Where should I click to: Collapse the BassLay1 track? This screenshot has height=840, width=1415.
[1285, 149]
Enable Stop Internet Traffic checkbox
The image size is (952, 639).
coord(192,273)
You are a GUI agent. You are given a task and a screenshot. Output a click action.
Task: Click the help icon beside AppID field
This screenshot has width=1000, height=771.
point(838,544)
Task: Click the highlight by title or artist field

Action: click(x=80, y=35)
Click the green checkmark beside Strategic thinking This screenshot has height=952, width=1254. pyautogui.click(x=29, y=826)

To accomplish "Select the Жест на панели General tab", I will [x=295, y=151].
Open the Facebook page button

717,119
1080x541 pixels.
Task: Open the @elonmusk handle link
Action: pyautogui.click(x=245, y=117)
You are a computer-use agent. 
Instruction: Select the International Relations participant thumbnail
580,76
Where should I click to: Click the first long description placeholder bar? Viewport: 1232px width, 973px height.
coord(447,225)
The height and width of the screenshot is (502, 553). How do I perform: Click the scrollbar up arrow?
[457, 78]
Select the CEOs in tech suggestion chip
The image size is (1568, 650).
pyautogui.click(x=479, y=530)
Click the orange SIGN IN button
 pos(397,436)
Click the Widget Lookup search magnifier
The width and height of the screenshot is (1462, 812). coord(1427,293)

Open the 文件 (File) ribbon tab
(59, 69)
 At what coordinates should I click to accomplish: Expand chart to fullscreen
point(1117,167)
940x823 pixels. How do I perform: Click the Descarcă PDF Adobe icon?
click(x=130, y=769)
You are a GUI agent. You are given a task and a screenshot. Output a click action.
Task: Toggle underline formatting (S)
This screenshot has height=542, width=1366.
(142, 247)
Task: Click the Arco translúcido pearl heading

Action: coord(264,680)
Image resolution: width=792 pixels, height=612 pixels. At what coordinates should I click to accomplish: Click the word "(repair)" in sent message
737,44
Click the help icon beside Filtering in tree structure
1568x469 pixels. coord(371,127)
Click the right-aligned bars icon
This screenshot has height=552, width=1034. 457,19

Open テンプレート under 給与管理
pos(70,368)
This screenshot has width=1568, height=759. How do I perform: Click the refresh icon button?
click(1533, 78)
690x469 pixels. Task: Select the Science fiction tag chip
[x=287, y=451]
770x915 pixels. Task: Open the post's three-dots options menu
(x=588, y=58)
+ + + + +
_REQUIREMENT_
Output every one of the records above again, line for line, with no changes.

_COMPLETED EXERCISE_
Where should I click to: Collapse the BassLay1 track? This screenshot has height=840, width=1415.
[1285, 149]
Enable Stop Internet Traffic checkbox
The image size is (952, 639).
coord(192,273)
You are a GUI agent. You are given a task and a screenshot. Output a click action.
Task: Click the help icon beside AppID field
This screenshot has width=1000, height=771.
point(838,544)
Task: Click the highlight by title or artist field

Action: click(x=80, y=35)
Click the green checkmark beside Strategic thinking This screenshot has height=952, width=1254. pyautogui.click(x=29, y=826)

To accomplish "Select the Жест на панели General tab", I will [x=295, y=151].
Open the Facebook page button

717,119
1080x541 pixels.
Task: Open the @elonmusk handle link
Action: pyautogui.click(x=245, y=117)
You are a computer-use agent. 
Instruction: Select the International Relations participant thumbnail
580,76
Where should I click to: Click the first long description placeholder bar? Viewport: 1232px width, 973px height.
coord(447,225)
The height and width of the screenshot is (502, 553). How do I perform: Click the scrollbar up arrow?
[457, 78]
Select the CEOs in tech suggestion chip
The image size is (1568, 650).
pyautogui.click(x=479, y=530)
Click the orange SIGN IN button
 pos(397,436)
Click the Widget Lookup search magnifier
The width and height of the screenshot is (1462, 812). coord(1427,293)

Open the 文件 (File) ribbon tab
(59, 69)
 At what coordinates should I click to accomplish: Expand chart to fullscreen
point(1117,167)
940x823 pixels. How do I perform: Click the Descarcă PDF Adobe icon?
click(x=130, y=769)
You are a GUI agent. You are given a task and a screenshot. Output a click action.
Task: Toggle underline formatting (S)
This screenshot has height=542, width=1366.
(142, 247)
Task: Click the Arco translúcido pearl heading

Action: coord(264,680)
Image resolution: width=792 pixels, height=612 pixels. At what coordinates should I click to accomplish: Click the word "(repair)" in sent message
737,44
Click the help icon beside Filtering in tree structure
1568x469 pixels. coord(371,127)
Click the right-aligned bars icon
This screenshot has height=552, width=1034. 457,19

Open テンプレート under 給与管理
pos(70,368)
This screenshot has width=1568, height=759. How do I perform: Click the refresh icon button?
click(1533, 78)
690x469 pixels. Task: Select the Science fiction tag chip
[x=287, y=451]
770x915 pixels. Task: Open the post's three-dots options menu
(x=588, y=58)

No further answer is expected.